EXERCISE AIM >> Print each line exactly, from the one with "Maximize the New VM window" to the very last line of the listing, and keep the pictures out.

_ _ _ _

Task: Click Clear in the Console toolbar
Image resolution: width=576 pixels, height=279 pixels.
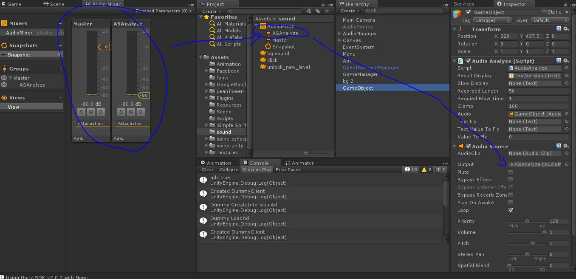Action: click(x=207, y=169)
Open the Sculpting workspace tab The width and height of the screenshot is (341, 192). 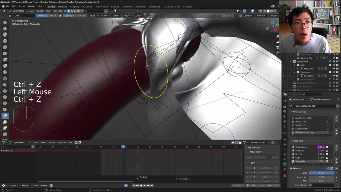tap(74, 7)
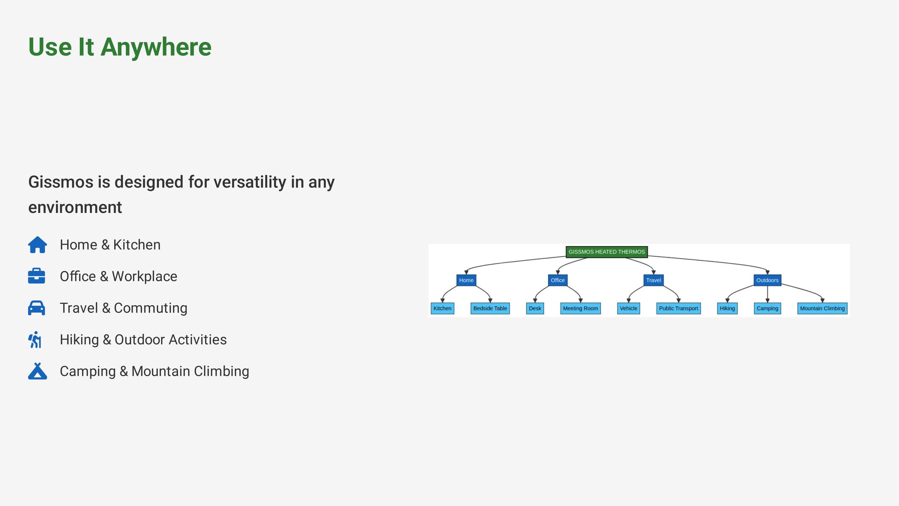Viewport: 899px width, 506px height.
Task: Select the Outdoors node in the diagram
Action: tap(767, 280)
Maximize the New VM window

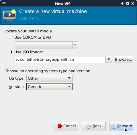coord(128,3)
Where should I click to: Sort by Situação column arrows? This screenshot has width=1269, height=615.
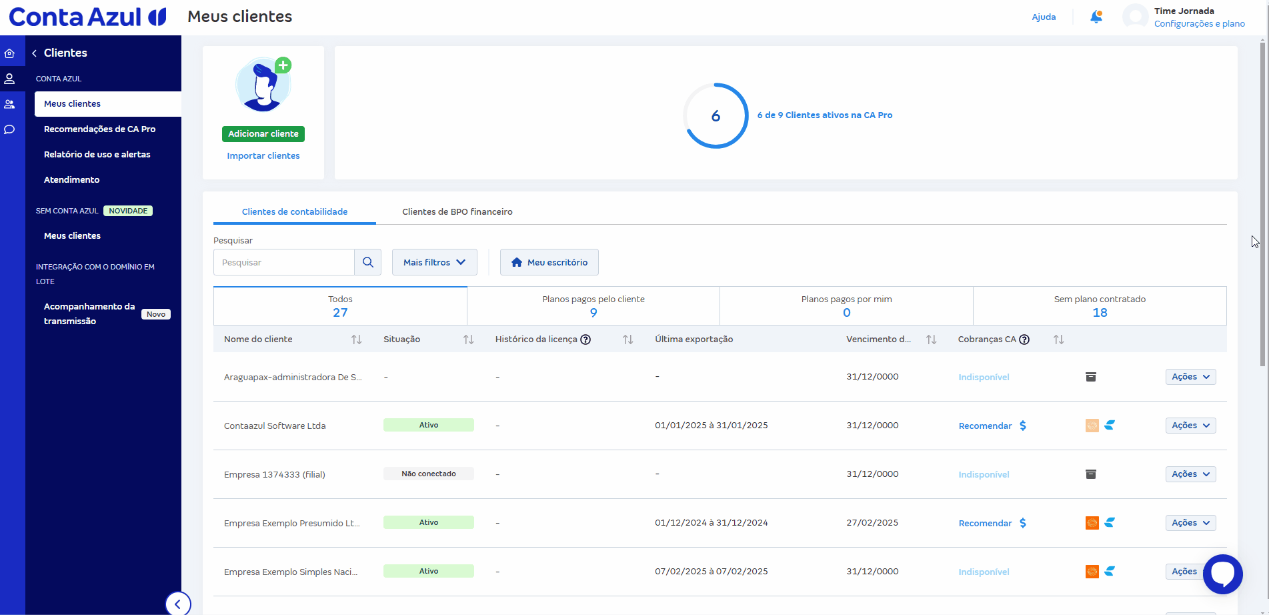click(x=469, y=340)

_ _ _ _

EXERCISE SOLUTION >>
Maximize the New VM window

coord(128,3)
Where should I click to: Sort by Situação column arrows? This screenshot has width=1269, height=615.
click(x=469, y=340)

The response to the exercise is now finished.